++++ Provided entries

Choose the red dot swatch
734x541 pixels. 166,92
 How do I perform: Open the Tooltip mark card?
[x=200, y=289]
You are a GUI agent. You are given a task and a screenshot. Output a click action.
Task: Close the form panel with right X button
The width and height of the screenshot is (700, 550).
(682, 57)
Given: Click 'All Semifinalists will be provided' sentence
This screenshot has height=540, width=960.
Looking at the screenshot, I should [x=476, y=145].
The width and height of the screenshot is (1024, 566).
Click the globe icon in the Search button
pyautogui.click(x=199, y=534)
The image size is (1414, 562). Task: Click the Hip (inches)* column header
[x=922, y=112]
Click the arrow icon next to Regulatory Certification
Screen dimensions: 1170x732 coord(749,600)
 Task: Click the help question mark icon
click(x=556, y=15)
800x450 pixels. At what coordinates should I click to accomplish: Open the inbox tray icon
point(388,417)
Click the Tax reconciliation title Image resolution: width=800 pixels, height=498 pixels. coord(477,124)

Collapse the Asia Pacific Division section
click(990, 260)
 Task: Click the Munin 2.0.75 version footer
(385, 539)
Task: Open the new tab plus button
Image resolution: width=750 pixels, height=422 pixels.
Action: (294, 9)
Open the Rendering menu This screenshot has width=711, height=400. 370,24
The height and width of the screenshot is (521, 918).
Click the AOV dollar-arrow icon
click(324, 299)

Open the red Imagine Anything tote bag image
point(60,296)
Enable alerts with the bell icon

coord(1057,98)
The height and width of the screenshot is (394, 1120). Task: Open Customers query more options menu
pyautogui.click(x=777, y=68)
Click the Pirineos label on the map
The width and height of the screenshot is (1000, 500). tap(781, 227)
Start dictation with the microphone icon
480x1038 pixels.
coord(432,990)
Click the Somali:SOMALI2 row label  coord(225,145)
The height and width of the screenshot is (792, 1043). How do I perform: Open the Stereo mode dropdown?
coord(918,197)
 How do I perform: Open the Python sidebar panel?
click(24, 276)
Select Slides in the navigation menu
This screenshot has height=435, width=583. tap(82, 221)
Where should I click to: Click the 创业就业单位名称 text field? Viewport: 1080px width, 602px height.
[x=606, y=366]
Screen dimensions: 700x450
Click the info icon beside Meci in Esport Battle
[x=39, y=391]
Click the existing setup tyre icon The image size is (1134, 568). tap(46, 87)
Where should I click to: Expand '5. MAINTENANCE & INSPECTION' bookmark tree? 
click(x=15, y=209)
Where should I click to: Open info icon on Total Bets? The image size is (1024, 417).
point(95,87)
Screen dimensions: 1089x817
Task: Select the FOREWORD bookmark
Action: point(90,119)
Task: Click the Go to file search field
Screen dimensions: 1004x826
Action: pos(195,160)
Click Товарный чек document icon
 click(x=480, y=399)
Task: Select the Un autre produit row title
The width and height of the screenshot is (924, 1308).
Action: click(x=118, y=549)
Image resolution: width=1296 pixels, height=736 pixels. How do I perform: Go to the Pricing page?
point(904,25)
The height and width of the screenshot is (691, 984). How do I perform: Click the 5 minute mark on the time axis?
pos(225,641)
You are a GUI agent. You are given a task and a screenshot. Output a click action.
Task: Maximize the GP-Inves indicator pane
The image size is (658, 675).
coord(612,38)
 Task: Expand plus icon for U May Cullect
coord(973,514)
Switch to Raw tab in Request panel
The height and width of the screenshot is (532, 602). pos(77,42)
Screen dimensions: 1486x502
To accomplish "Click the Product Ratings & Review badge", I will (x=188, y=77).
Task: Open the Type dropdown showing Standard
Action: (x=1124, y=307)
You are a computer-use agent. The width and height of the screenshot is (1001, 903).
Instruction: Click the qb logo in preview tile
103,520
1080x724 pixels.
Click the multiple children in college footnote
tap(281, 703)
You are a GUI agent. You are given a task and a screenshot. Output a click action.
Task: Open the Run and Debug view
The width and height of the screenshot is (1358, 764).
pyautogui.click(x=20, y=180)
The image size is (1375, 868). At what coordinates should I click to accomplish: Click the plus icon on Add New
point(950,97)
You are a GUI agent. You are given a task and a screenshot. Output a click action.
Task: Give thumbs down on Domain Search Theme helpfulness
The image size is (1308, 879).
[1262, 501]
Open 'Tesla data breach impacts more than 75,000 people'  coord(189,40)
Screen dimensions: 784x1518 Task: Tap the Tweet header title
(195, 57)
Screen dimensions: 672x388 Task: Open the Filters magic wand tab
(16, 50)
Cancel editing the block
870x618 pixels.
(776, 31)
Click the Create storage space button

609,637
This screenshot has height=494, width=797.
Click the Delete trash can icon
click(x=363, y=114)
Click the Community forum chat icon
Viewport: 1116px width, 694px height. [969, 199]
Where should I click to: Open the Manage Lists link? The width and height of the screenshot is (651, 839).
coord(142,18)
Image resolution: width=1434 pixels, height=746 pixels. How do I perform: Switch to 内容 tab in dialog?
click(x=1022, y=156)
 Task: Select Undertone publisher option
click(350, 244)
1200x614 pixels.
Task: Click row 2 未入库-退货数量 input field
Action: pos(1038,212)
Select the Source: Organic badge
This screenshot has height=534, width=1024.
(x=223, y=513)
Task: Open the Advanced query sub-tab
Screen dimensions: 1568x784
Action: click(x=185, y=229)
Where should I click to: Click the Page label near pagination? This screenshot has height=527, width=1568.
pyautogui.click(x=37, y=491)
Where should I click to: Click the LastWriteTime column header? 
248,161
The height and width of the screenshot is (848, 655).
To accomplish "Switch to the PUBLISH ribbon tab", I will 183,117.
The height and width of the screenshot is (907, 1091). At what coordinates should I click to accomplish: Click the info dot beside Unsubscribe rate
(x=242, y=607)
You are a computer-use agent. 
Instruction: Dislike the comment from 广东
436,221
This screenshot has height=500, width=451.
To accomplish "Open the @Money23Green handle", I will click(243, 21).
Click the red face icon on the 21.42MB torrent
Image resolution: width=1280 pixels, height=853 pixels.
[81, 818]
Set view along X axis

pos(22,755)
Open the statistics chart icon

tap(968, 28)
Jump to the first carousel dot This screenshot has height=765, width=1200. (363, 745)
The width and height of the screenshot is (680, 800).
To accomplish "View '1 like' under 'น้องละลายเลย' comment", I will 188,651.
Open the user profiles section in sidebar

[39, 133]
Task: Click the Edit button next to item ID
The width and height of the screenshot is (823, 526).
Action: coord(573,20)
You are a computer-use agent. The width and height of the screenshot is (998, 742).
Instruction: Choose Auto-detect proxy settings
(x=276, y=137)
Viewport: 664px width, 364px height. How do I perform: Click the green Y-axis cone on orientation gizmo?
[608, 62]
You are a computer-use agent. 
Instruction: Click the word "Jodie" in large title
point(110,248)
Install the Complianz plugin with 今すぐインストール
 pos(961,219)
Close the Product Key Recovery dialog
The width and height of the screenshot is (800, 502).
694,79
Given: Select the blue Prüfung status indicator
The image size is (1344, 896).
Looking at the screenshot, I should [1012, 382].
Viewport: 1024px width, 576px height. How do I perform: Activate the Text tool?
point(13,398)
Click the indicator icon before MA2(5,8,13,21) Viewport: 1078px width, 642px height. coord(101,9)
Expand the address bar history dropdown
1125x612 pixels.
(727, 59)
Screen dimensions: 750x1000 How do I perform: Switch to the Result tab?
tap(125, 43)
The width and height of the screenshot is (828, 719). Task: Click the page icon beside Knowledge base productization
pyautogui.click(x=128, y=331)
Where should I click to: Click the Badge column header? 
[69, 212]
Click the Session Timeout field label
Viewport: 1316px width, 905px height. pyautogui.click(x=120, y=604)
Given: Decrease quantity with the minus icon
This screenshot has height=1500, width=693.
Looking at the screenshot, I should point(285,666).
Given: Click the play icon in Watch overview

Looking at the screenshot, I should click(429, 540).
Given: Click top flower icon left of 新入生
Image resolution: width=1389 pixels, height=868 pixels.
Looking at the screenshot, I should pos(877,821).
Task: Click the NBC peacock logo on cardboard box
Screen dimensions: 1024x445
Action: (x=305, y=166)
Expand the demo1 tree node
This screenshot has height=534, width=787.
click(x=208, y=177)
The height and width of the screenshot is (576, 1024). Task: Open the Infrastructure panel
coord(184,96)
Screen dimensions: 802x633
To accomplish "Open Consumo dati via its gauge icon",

++++++++

= To do =
Skip every line before the one containing "Instruction: Click the word". Retype that line and the rest through the last one exactly as they stand in the listing.

= Answer for the task =
Instruction: Click the word "Jodie" in large title
point(110,248)
Install the Complianz plugin with 今すぐインストール
 pos(961,219)
Close the Product Key Recovery dialog
The width and height of the screenshot is (800, 502).
694,79
Given: Select the blue Prüfung status indicator
The image size is (1344, 896).
Looking at the screenshot, I should [1012, 382].
Viewport: 1024px width, 576px height. How do I perform: Activate the Text tool?
point(13,398)
Click the indicator icon before MA2(5,8,13,21) Viewport: 1078px width, 642px height. coord(101,9)
Expand the address bar history dropdown
1125x612 pixels.
(727, 59)
Screen dimensions: 750x1000 How do I perform: Switch to the Result tab?
tap(125, 43)
The width and height of the screenshot is (828, 719). Task: Click the page icon beside Knowledge base productization
pyautogui.click(x=128, y=331)
Where should I click to: Click the Badge column header? 
[69, 212]
Click the Session Timeout field label
Viewport: 1316px width, 905px height. pyautogui.click(x=120, y=604)
Given: Decrease quantity with the minus icon
This screenshot has height=1500, width=693.
Looking at the screenshot, I should point(285,666).
Given: Click the play icon in Watch overview

Looking at the screenshot, I should click(429, 540).
Given: Click top flower icon left of 新入生
Image resolution: width=1389 pixels, height=868 pixels.
Looking at the screenshot, I should pos(877,821).
Task: Click the NBC peacock logo on cardboard box
Screen dimensions: 1024x445
Action: (x=305, y=166)
Expand the demo1 tree node
This screenshot has height=534, width=787.
click(x=208, y=177)
The height and width of the screenshot is (576, 1024). Task: Open the Infrastructure panel
coord(184,96)
Screen dimensions: 802x633
To accomplish "Open Consumo dati via its gauge icon",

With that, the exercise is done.